Rodrigo, el primo de su marido, un tipo de treinta y cinco años que seguía viviendo con su madre y no era capaz de freírse un huevo.
«¿Dónde está Víctor?», preguntó Victoria, sintiendo cómo la rabia hervía dentro de ella.
«¿Y yo qué sé? No coge el teléfono. Seguro que se ha entretenido», espetó Matilde con impaciencia. «¿Vienes o no?»
Colgó sin despedirse. El corazón le latía con fuerza. Marcó el número de su marido. Tonos de llamada, luego el buzón de voz. Lo intentó de nuevo. Nada. Sabía ese truco: Víctor evitaba coger el teléfono cuando intuía una conversación incómoda.
«Así que lo sabe perfectamente», pensó. «Y se esconde como un cobarde. Como siempre, deja que yo cargue con el marrón.»
El móvil volvió a sonar. Esta vez era su suegra, Carmen.
«Viqui, cariño, ¿vas para casa?», la voz de Carmen rezumaba falsa dulzura. «Aquí nos estamos helando, y Matilde ya está que trina.»
«Carmen, perdone, pero no sabía que iban a venir», dijo, intentando mantener un tono amable. «Víctor no me ha dicho nada.»
«¿En serio?», fingió sorpresa. «¡Él me juró que lo había hablado contigo! Bueno, cosas que pasan. Date prisa, cielo. Matilde se pone insoportable cuando tiene hambre.»
Cerró los ojos, contando hasta diez mentalmente. Siempre lo mismo: esperaban que ella dejara todo para solucionar un problema que ni siquiera había creado.
«¿Por qué tengo que pagar yo los platos rotos de los demás?», pensó. «¿Por qué esto se considera normal?»
De pronto, entendió que su enfado no iba dirigido tanto a ellos como a la situación en sí. A que dieran por sentado que ella debía correr a servirles.

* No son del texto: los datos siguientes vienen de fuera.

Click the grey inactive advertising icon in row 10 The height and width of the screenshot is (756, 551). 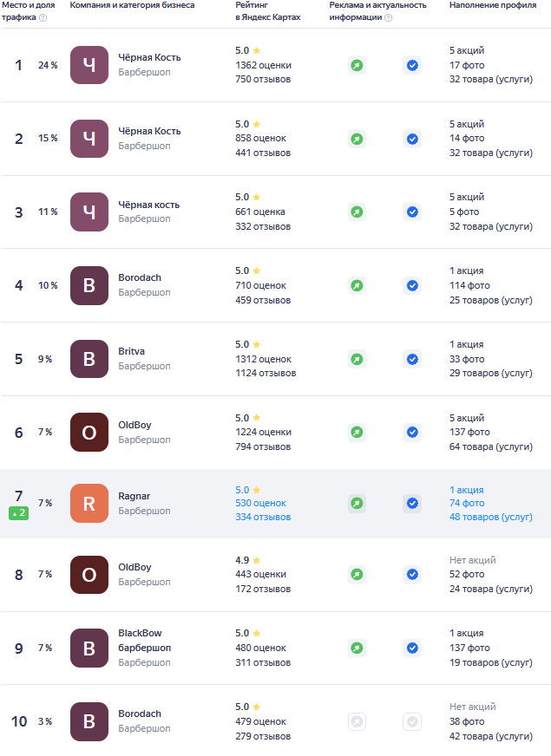[x=357, y=721]
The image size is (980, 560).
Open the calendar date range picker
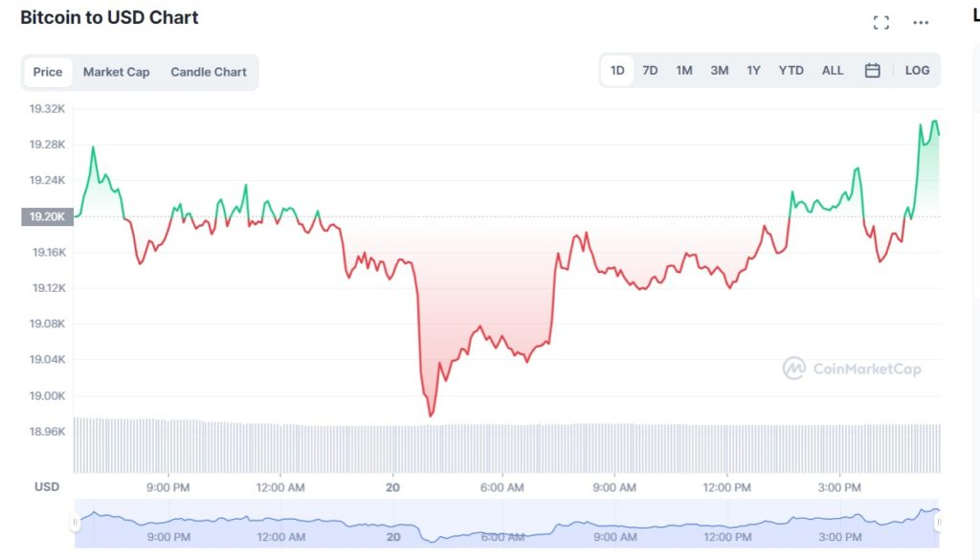(x=872, y=71)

«Carmen, voy para casa, pero no esperen que llegue y me ponga a cocinar», dijo con firmeza. «Estoy agotada, he tenido un día durísimo. Si tienen hambre, hay un bar cerca de casa.»

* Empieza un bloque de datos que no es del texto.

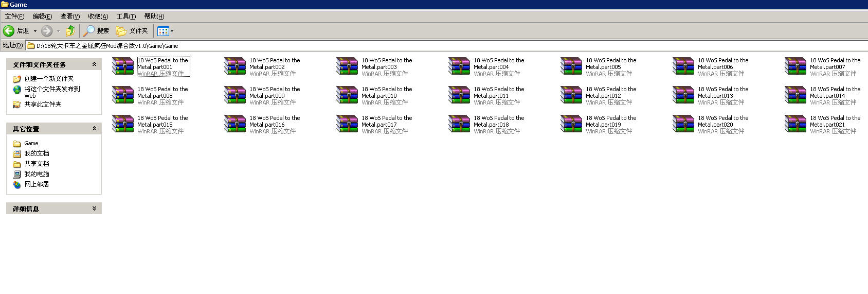This screenshot has width=868, height=294.
Task: Expand the Details panel
Action: point(94,209)
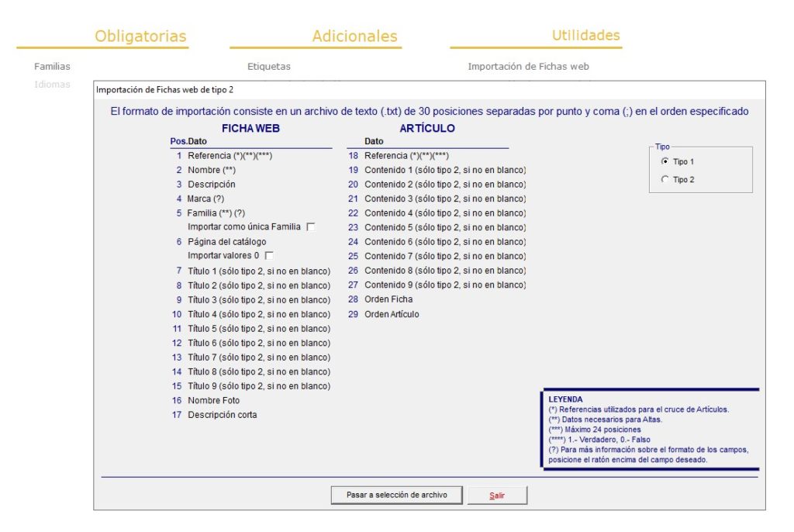Click the Descripción corta entry

[223, 415]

«¿Cómo dices, Viqui?», la voz de Carmen goteaba falsa ofensa. «¿Ir a un bar? ¡Si somos familia! Además, Rodrigo es alérgico a la comida de bares.»
«¿En serio?», pensó con sarcasmo, recordando cómo Rodrigo engullía hamburguesas la última vez como si no hubiera comido en una semana.
Sabía perfectamente que los parientes de Víctor estaban acostumbrados a que todo girara en torno a ellos. En el cielo, las nubes oscuras se acumulaban. Se acercaba una tormenta, y solo de pensarlo, una fatiga profunda la invadió.
¿Qué estaba pasando? ¿Por qué debía correr a casa para satisfacer los caprichos de gente que ni siquiera se molestó en avisar? ¿Por qué Víctor, cobarde, no cogía el teléfono y la dejaba sola frente al problema?
«¿Y por qué no?», una idea audaz cruzó su mente.
Victoria giró sobre sus talones y tomó la dirección contraria a su casa. A la vuelta de la esquina había una cafetería acogedora que servía una pasta carbonara divina y un tiramisú que llevaba tiempo queriendo probar. Empujó la puerta con decisión y eligió una mesa junto a la ventana.
«Buenas noches», la camarera le sonrió. «¿Qué va a tomar?»
«Pasta carbonara y una copa de vino blanco», de pronto, se dio cuenta de lo hambrienta que estaba. «Y de postre, el tiramisú, por favor.»
Apenas hizo el pedido, el móvil vibró de nuevo. Matilde. Rechazó la llamada. Un minuto después, otra. Esta vez, Carmen. Luego, un mensaje de Víctor: «¿Dónde estás? Mamá dice que no coges. Están esperando en el portal.»
Esbozó una sonrisa irónica. Ahí estaba su marido, apareciendo cuando el asunto se ponía feo.
«Me he quedado tarde en el trabajo. Llegaré más tarde», respondió lacónicamente y silenció el teléfono.
La camarera trajo el vino. Dio un sorbo y notó cómo la tensión comenzaba a ceder. Al fin y al cabo, ¿qué tenía de malo que esperaran un poco? ¿O que resolvieran solos su problema? El mundo no se iba a acabar por eso.
El móvil, en silencio, seguía vibrando con llamadas. Lo apagó sin vacilar. Por primera vez en mucho tiempo, sintió algo extraño: una mezcla de culpa y libertad. Recordó las palabras de su amiga: «Siempre asumes problemas ajenos que acaban siendo tuyos.»
Qué pena que solo ahora empezara a comprender cuántas veces había permitido que la manipularan. Toda esa carrera por responder al primer llamado, disculpar errores ajenos, complacer a todos… ¿Para quéVictoria terminó su tiramisú con calma, saboreando no solo el postre sino también la dulce sensación de haber puesto sus necesidades primero por una vez.